Facebook unveils the Portal - arunbahl
https://www.washingtonpost.com/technology/2018/10/08/facebook-unveils-portal-video-chat-camera-people-who-still-trust-facebook/
======
RoyTyrell
I probably trust Facebook with this camera less than I trust Amazon with their
Echo or even the new Fire TV devices. That being said, I don't really see a
huge need for this - perhaps some people do though.

The most I've needed a webcam lately has been for work and we're having
meetings where we are frequently sharing desktops or documents, so needing to
be followed around while I pace/walk is unnecessary. I've occasionally used
FaceTime for friends and family but that's mostly just BSing around and my
iPhone works just fine.

Perhaps Facebook has a lot of market research showing there's enough people to
either make this work or they're willing to take a chance and hope it catches
on.

------
pandapower2
>identifies the shape of people within its 140-degree field of view and pans
and zooms to make sure they’re all always in the frame.

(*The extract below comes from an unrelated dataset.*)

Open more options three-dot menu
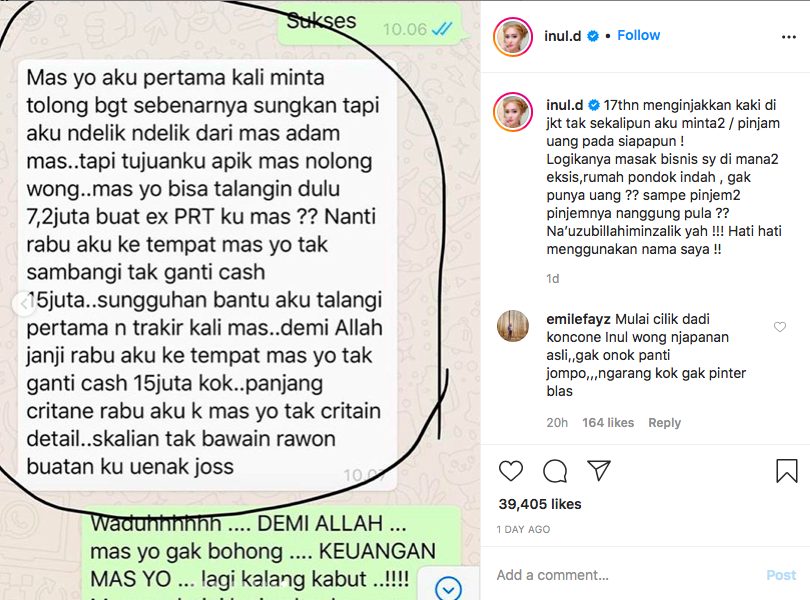 (x=789, y=37)
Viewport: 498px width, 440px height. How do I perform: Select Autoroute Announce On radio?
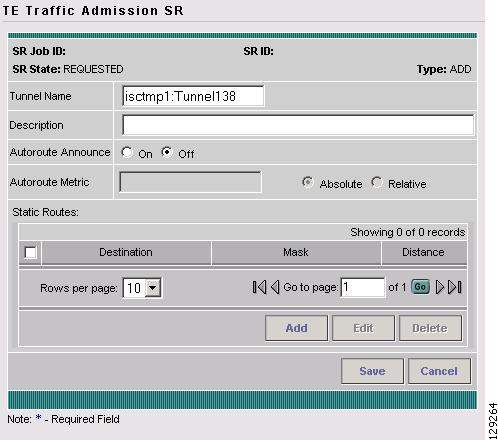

Assuming the videos produced can go places other than just Facebook I could
see this being useful for youtubers and other people who produce videos on
their own. Or at least, the autopan/zoom technology will be useful but
possibly in another device.

No more interrupting your yoga demonstration to move the camera because your
head is now out of shot.

No more realizing that half of your face was periodically out of shot during
the 10 minute review/monologue/whatever that you just finished recording.